Frimas hivernaux, quoiqu'inégaux (il fait plus de 10°C aux Sables cette semaine), riment avec repas solides. Bon, ça ne rime pas et ça ne rime pas à grand chose non plus mais bon... par contre,
frimas hivernaux et repas robos, ça rime... pas non plus à grand chose par contre mais bon... Bref, tandis que certains croulent sous la neige, faut manger nourrissant !
Or depuis quelques temps, je rêve de Saucisse de Morteau aux lentilles. J'adore ça et pis, quoi de plus équilibré et approprié, hein, ami Lecter & amie lectrice ?!
...
Ben quoi ?
Mais avec ça, faut s'mettre un coup d'pif dans l'garganet pour faire glisser (pour faire chabrot pour les plus couillus) !

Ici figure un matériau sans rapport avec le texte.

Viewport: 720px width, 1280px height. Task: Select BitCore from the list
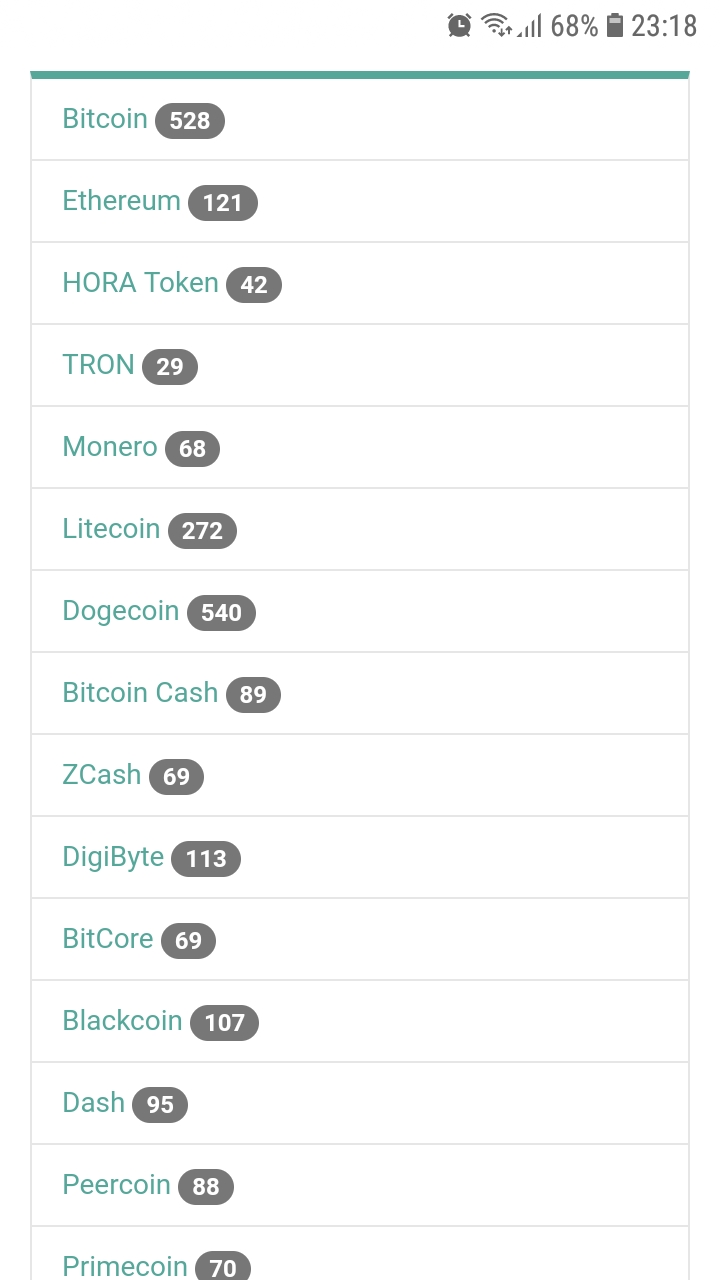coord(108,939)
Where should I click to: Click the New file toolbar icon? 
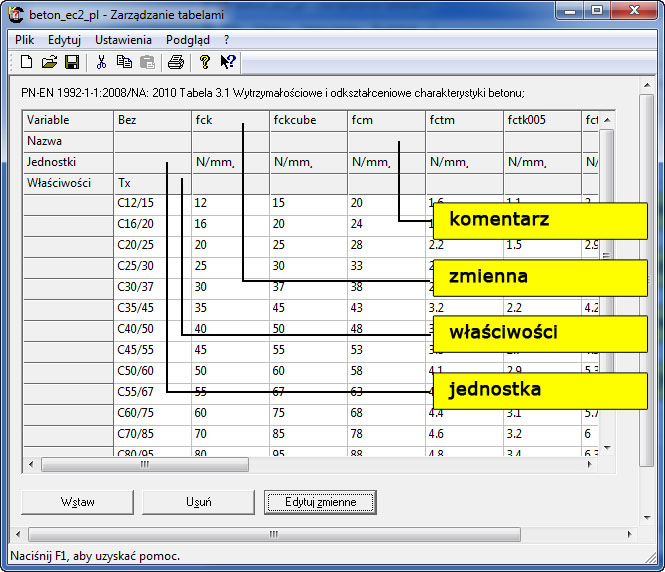coord(27,62)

Alors, une fois la saucisse jurassienne lancée (pour la recette, inspiration d'un livre, un seul : Ripailles de Stéphane Reynaud mais j'en r'parlerai asap), et n'ayant pas envie de boire local cette fois, j'me suis pas non plus trop éloigné en pensant [pino]. Pas l'simple flic ni l'charentais, ami Lecter & amie lectrice, mais bien l'Pinot Noir. Et quitte à pencher Pinot, autant aller dans sa région reine, la Bourgogne.

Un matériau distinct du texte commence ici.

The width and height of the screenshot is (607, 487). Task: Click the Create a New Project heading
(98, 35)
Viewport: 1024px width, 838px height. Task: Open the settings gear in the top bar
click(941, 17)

Tombe bien, j'voulais goûté un Bourgogne Pinot Noir de Guillot père et fils depuis un moment... mais il s'est vite révélé trop léger. Sur la framboise et surtout la fraise (cigaline) fraîches, un peu poivré, sa structure très fluide se marierait mieux à un jambon persillé, un paté de veau ou de lapin... bref, à de la charcuterie légère.
C'est pas grave, le vin ouvert la veille sur un bête boudin noir fera parfaitement l'affaire ! Et là, La Guerrerie a fait son office impeccablement.

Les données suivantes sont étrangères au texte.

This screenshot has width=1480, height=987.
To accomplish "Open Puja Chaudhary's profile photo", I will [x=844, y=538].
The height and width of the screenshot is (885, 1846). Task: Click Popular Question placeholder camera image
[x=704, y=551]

Comme quoi, deux vins valent mieux qu'un ! Parfois...
Bourgogne 2008 de Alain et Guillot du Domaine Clos des vignes du Maynes et La Guerrerie 2006 du Clos du Tue-Boeuf de Thierry Puzelat ou quand deux pifs font (ou défont) un plat.
Lire et boire maintiennent la(les) forme(s) alors ben y'a k'à !!!